Demi apapun, otak Xenata tak mampu mencerna ucapan pria ini. Terlalu berbelit dan membingungkan. Otak cemerlangnya tak bisa menerima informasi yang terkesan setengah-setengah.

"Kau sepertinya tak mengetahui apapun, Pejantan sekali Riyonal."

"Biar kuperjelas. Ferdiansyah, Ayahmu. Memutuskan kontrak kerja sama secara sepihak. Mengakibatkan kekacauan pada sistem saham keluarga, Kami. Kami harus menghentikan segalanya. Menjebak Ayahmu, hingga mengalami kecelakaan. Dan booom, rencana Kami berhasil. Namun, prediksi Kami sepenuhnya salah. Seminggu setelah kejadian itu. Riyonal menggila, membunuh Ayah dan Ibunya sendiri. Membunuh Ayahku. Memaksa Ibuku masuk ke dalam rumah sakit jiwa. Karena, melindungimu"

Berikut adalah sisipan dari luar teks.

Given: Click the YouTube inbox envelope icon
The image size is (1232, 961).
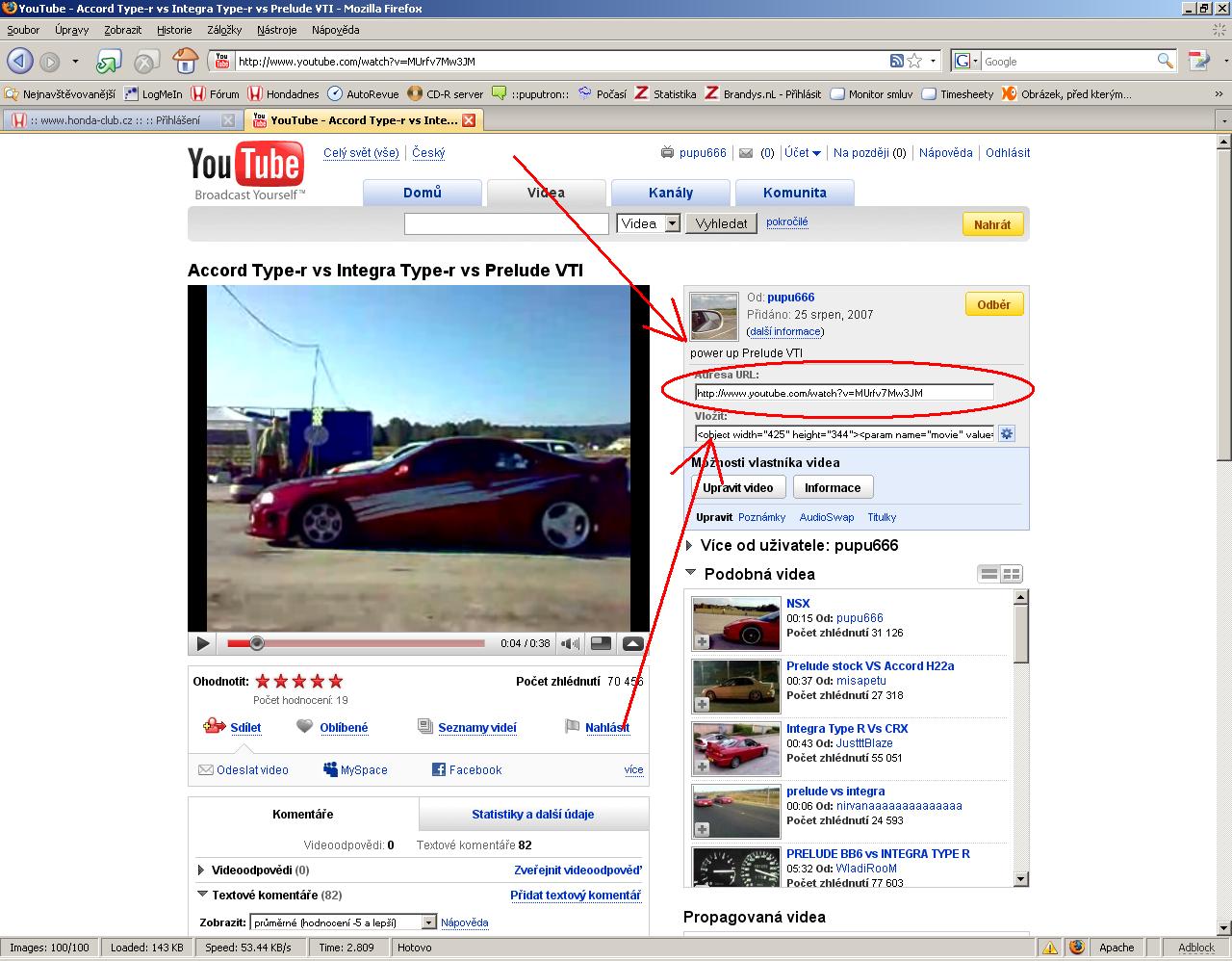Looking at the screenshot, I should (745, 153).
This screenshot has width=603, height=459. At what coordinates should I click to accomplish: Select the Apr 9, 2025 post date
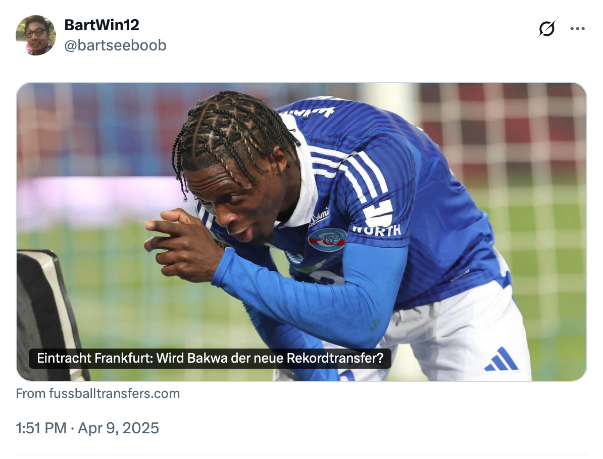(x=118, y=428)
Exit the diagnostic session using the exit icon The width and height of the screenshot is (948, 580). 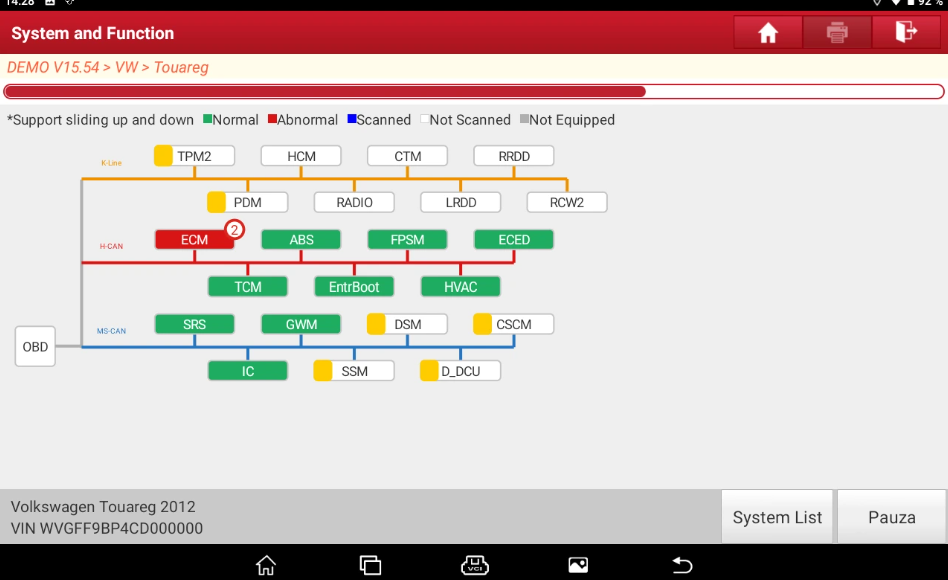tap(906, 32)
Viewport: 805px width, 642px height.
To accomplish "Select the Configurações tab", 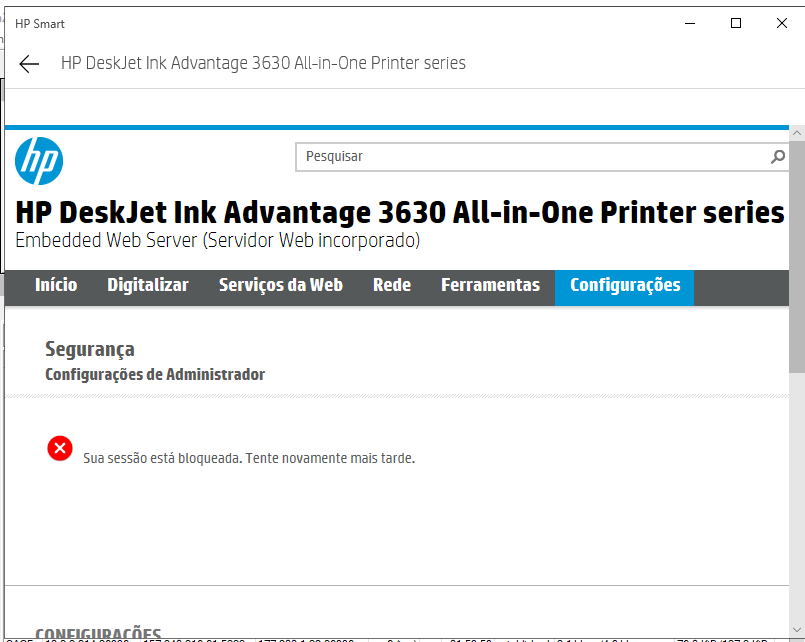I will pos(624,287).
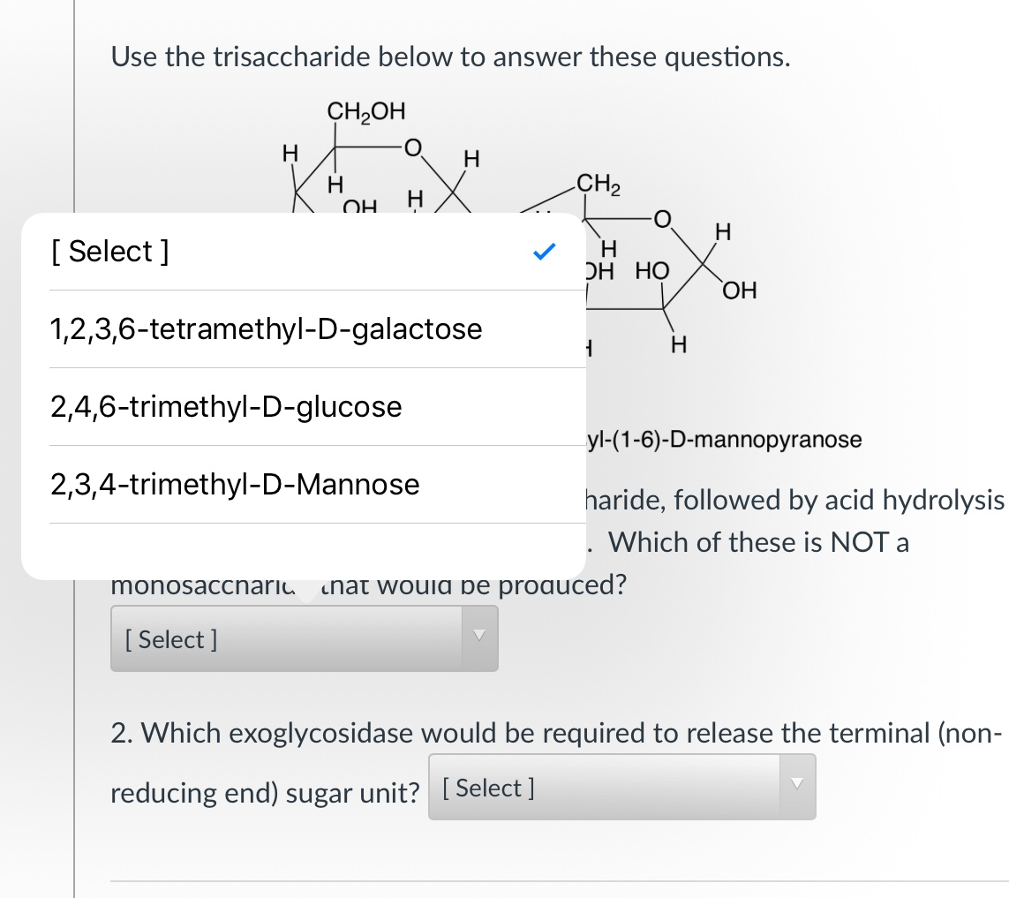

Xenata berharap semua itu hanya kebohongan semata. Ia menangis. Rasa menyesakkan merenggut dirinya. Merasa tak mengerti pada perasaanya yang mati-matian membela Riyonal.
Tapi, kenapa Riyonal membunuh kedua orangtuanya? Begitu banyak pertanyaan yang memenuhi pikiran Xenata.

"BUKA ATAU KALIAN AKAN MATI DITANGANKU!"

Suara itu, suara parau dan berat. Khas Riyonal, benar itu suara Riyonal.

"Kita lihat apa yang akan pangeranmu lakukan selanjutnya, untuk menyelamatkanmu." Ucap Bennedict tersenyum picik.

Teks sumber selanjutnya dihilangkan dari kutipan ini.